Software Architecture:
We have three nodes that were created, shown below on the right side of the graph: deployed_model
, sign_reader
, and teleport_node
. The arrows leaving or entering their bubble represent listening and subscribing to topics.
Figure 2: ROS rqt_graph output. |
All of the images needed to drive and detect signs are received from /R1/pi_camera/image_raw
camera topic. The /depolyed_model
node loads the imitation learning model and publishes velocity commands to /R1/cmd_vel
topic based on the images received. Similarly, /sign_reader
node subscribes to the camera topic in order to read and process signs. Lastly, the /teleport_node
node subscribes to the /R1/odom
topic where we can look at the position and orientation of the robot in space, to help with respawning. These nodes and their interactions will be discussed in more detail in the following sections.
2. Driving System
Imitation Learning
Imitation learning was chosen due in part to the challenge, but also to take advantage of doing a machine learning course. Initially, this route made the most sense as a camera is already receiving images as input and one model could be made to run the whole course, making things relatively lightweight and simple. Through this process, data collection, image processing, and model parameter decisions will be discussed.
Data Collection
The first decision that needs to be made is what type of data will be collected, in other words, what should the robot imitate. Initially, it made sense to just keep moving forward until a turn needed to be made, in which the robot could stop and then pivot/turn in the correct direction; and that is what was done. The data_collector.py
script was used to collect data; such that when the robot was controlled with teleop_twist_keyboard.py
the keyboard velocity commands would determine the image’s label, which would be stored in its filename.
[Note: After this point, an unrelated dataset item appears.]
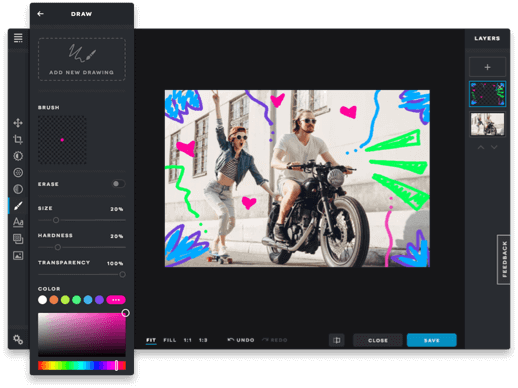This screenshot has height=388, width=518.
Task: Open settings gears icon at bottom left
Action: [18, 340]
Figure 3: Raw images collected; labeled as: F_217.551, L_120.866, and R_52.667 respectively. |
Other data collection methods were explored that drastically altered the robot’s movement, the method described above was chosen because each of its actions is mapped to a single velocity command; keeping things simple.
Pre-processing
Since the raw images were saved from the data_collector.py
script, freedom was gained to try many types of filtering/processing techniques; which significantly influenced the CNN’s size. The theme for processing was as little as possible.
Figure 4: Comparison of raw images (top row) vs the same images without the top third (bottom row). |
Now the only pre-processing of the frames that is done is to resize them to a fourth of their original size, convert values to float32, and normalize the image values so they are in the range of [0,1].
Model Creation
Architecture
The model is inspired by Bojarski et al. (2016) where a “convolutional neural network (CNN) [is used] to map raw pixels from a single front-facing camera directly to steering command.” The model is composed of four Conv2D layers doubling in filter size from 16 up to 128 in the same way as Bojarski et al. (2016); with a kernel size of 3x3.
Training Parameters and Validation
Instead of using the Adam optimizer, better results were found with RMSprop at a learning rate of 0.000075.
Figure 5: Output of model training. |
Tuning with DAgger Methods
When demonstrating the robot to Miti during office hours there were certain areas that were always problematic, such as certain turns. Miti then suggested exploring DAgger, a technique where the model would run, driving the robot (as intended), but whenever it approaches a problematic area an expert could take over.
Figure 6: Data collection breakdown. |
Obstacle Avoidance
Overall, the model itself seemed to inherit interesting solutions to obstacle avoidance that were not always intended. For example, the pedestrian crosswalk caused the robot to wiggle left and right as it centered itself in the road, then accelerated when the pedestrian left its view.